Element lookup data
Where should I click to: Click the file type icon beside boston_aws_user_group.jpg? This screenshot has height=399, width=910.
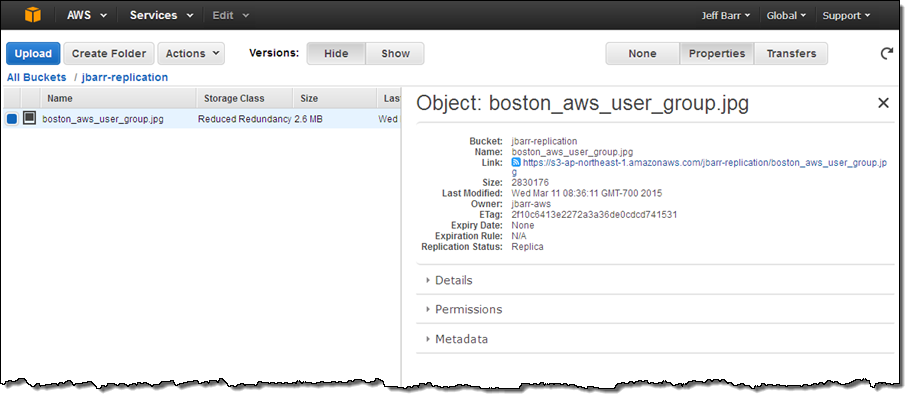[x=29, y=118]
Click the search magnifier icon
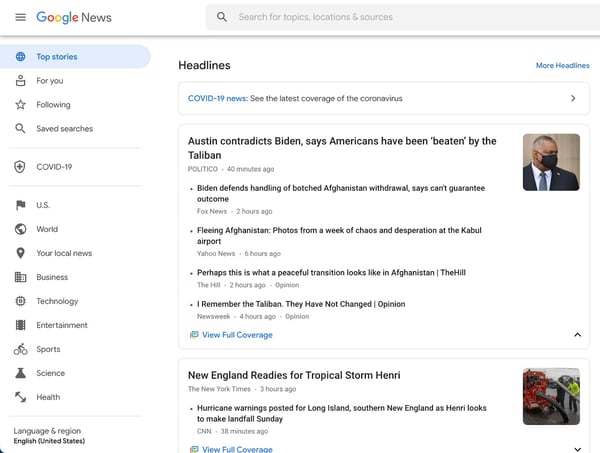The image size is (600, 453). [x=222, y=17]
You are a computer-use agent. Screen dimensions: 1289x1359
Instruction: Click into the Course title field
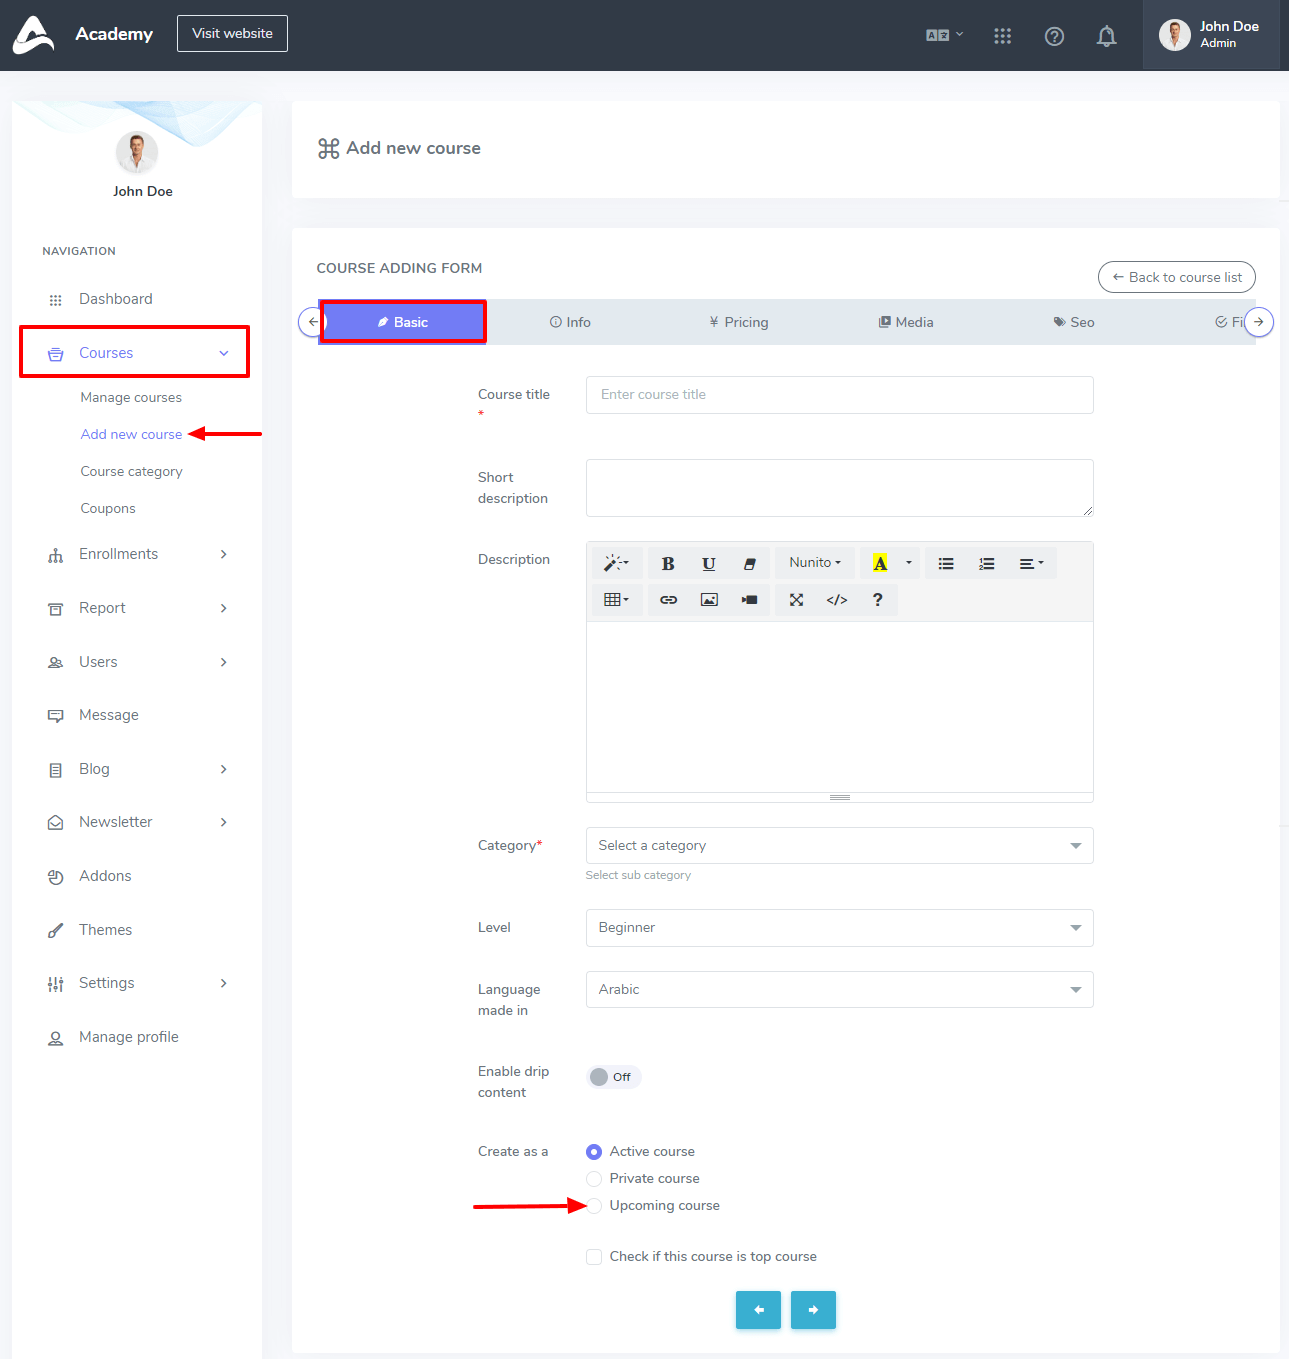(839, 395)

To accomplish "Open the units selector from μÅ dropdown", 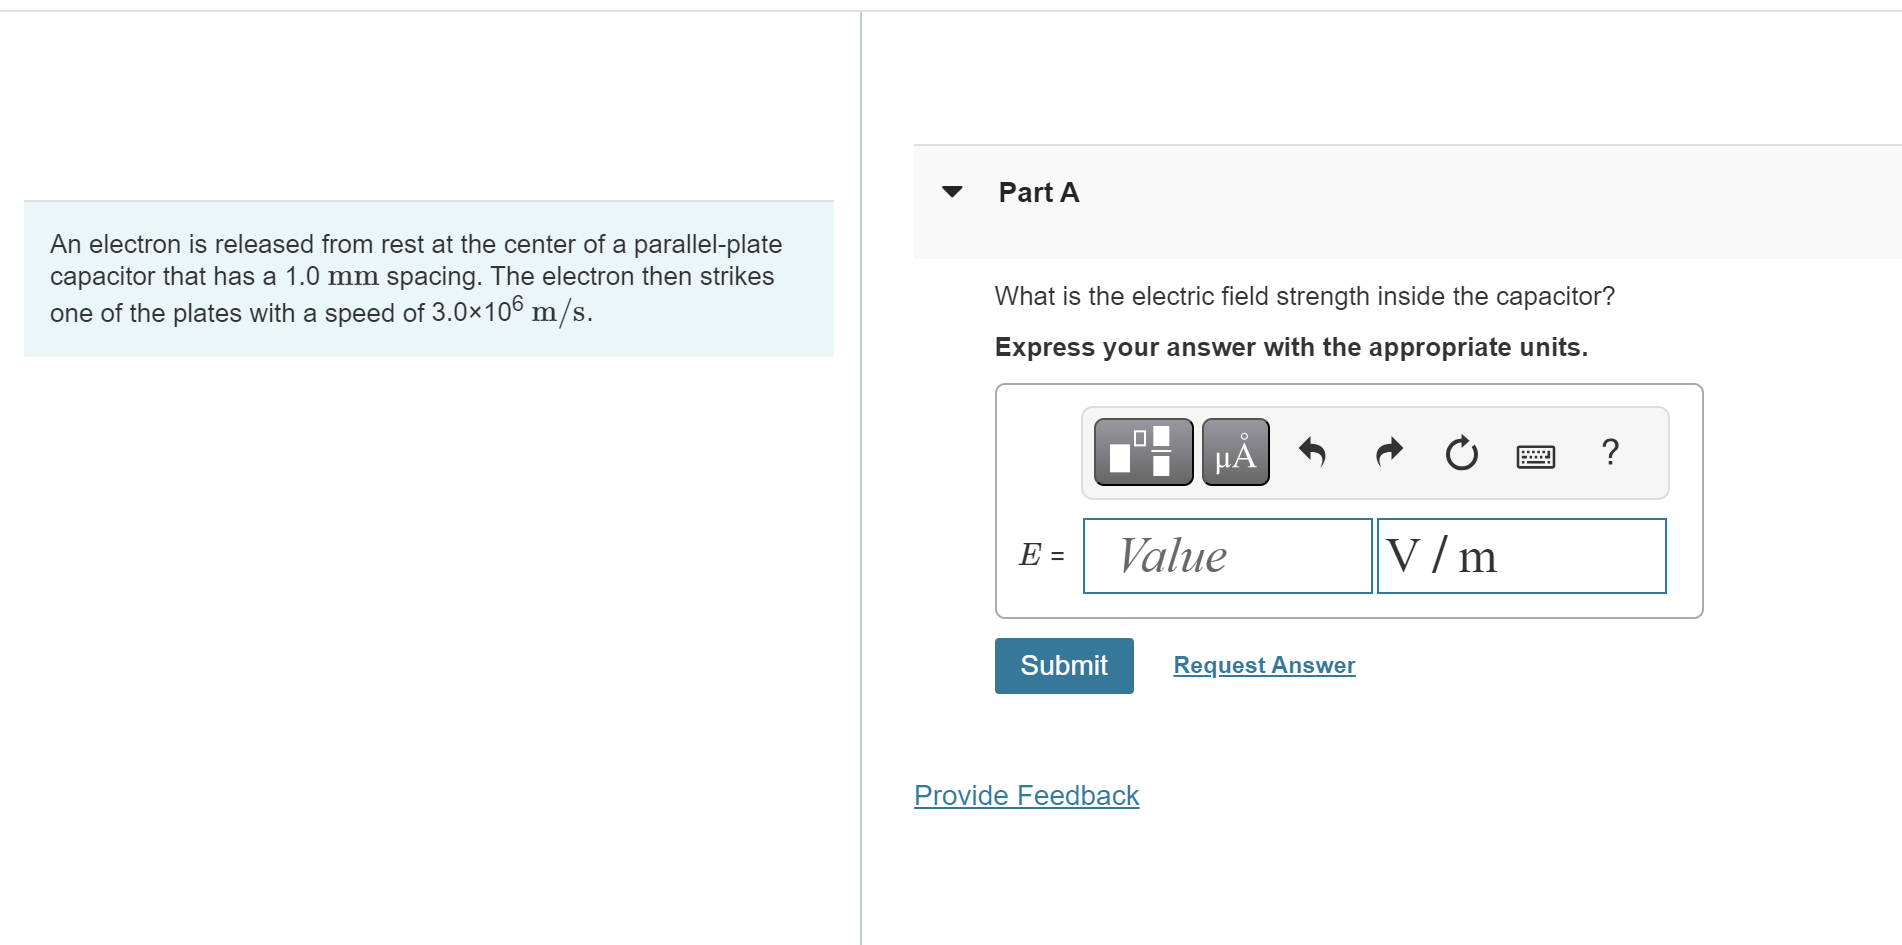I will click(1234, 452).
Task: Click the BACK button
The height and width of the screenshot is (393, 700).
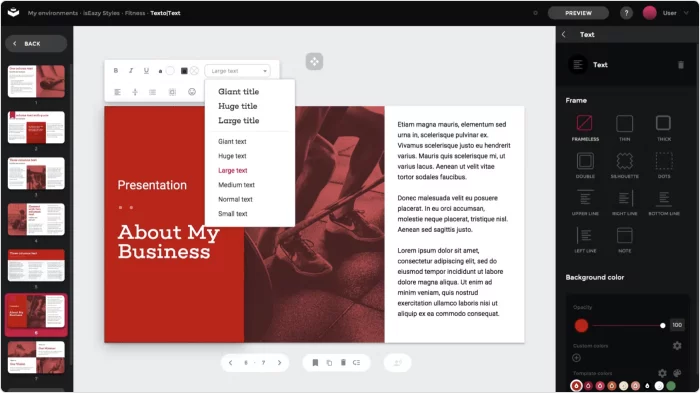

■ Job
Rewrite the data from the line containing "Task: Click the BACK button" through the end of the data, inclusive, changing "BACK" to "PREVIOUS" and leaving everything else unchanged. Leave the pictures out.

■ Exercise solution
Task: Click the PREVIOUS button
The height and width of the screenshot is (393, 700).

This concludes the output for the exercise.